Jaman Demokrasi Terpimpin
(1959-1966)
Dalam sistem politik terpimpin ini,
pemerintah melakukan kontrol ketat terhadap kehidupan Pers. Bagi media Pers
yang tidak mencantuman MANIPOL USDEK dalam AD/ART (anggaran dasar dan anggaran
rumah tannga) nya akan mengalami pemberangusan. Artinya Pers kala itu harus jelas menyuarakan
aspirasi partai politik tertentu.
Setelah pemberlakuan peraturan Presiden
Soekarno tentang MANIPOL USDEK, IPMI sebagai lembaga yang Independen mengalami
krisis eksistensi karena dalam tubuh IPMI sendiri terdapat kalangan yang
menginginkan tetap independen, menyuarakan aspirasi rakyat dan ada yang
mengarah ke pola partisan (memihak parpol/kelompok tertentu). Akhinya pada saat
itu, banyak Lembaga Pers mahasiswa yang mengalami kemunduran dan kematian,
akibat pukulan politik ekonomi ataupun dinamika kebangsaan yang berkembang
saaat itu.
Jaman Orde Baru
Setelah peristiwa G.30.S/PKI IPMI sebagai
Lembaga Pers Mahasiswa Indonesia terlibat penuh dalam usaha pelenyapan
Demokrasi Terpimpin dan akhirnya melahirkan Aliansi Segitiga (Aktivis Pers
Mahasiswa, Militer dan Teknokrat) untuk menghancurkan kondisi yang membelenggu
bangsa dalam Outhoritarian. Di era ini tebit harian KAMI yang terkemuka yaitu
Mahasiswa Indonesia (Jabar), Mimbar Demokrasi (Bandung) dan keduanya adalah
penebitan resmi IPMI.
Dengan dipengaruhi keputusan format baru
perpolitikan Indonesia bahwa kegiatan politik diatur oleh pemerintah dan
ditambah kebijaksanaan bagi aktivitas dunia kemahasiswaan harus melakukan back
to campus. Kemudian adanya kebijaksanaan Pemerintah tentang penyerdehanaan
partai Tahun 1975, dilanjutkan dengan disetujuinya keputusan pemerintah oleh
sebagian anggota IPMI bahwa Pers Mahasiswa harus kembali ke kampus maka dalam
Kongres III pada tahun akhirnya IPMI dipaksa untuk back to campus. Terpaksa
kemunduran pun terjadi lagi dalam tubuh IPMI, perlahan-lahan Media-media pers
mahasiswa yang ada di luar kampus banyak yang berguguran.

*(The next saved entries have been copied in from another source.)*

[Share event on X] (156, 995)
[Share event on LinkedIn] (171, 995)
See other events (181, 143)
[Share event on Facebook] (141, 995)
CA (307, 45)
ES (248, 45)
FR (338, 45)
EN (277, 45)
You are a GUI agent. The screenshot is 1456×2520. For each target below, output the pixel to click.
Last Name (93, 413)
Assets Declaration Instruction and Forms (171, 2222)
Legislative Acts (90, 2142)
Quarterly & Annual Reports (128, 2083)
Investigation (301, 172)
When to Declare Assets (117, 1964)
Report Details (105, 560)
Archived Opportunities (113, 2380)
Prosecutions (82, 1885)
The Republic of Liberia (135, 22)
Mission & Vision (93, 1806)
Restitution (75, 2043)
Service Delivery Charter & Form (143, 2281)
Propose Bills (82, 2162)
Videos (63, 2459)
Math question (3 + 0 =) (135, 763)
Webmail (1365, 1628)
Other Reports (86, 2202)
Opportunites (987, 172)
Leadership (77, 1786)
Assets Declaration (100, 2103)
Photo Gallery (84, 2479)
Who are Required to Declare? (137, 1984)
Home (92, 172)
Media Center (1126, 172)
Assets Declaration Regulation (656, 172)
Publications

IPMI kemudian melakukan kongresnya yang ke IV
pada bulan Maret 1976 di Medan. Dalam kongres itu, IPMI belum mampu keluar dari
permasalahan hidup antara di luar atau di dalam kampus. Akhirnya, IPMI gagal
dalam mencari Eksistensinya, tidak menghasilkan AD/ART baru ditambah IPMI banyak
ditinggalkan oleh LPM anggota yang memang pada saat itu terlalu enjoy mengurusi
urusan di dalam kampus masing-masing sehingga lupa kewajiban organisasi skala
nasional yang dulu pernah dibentuk bersama..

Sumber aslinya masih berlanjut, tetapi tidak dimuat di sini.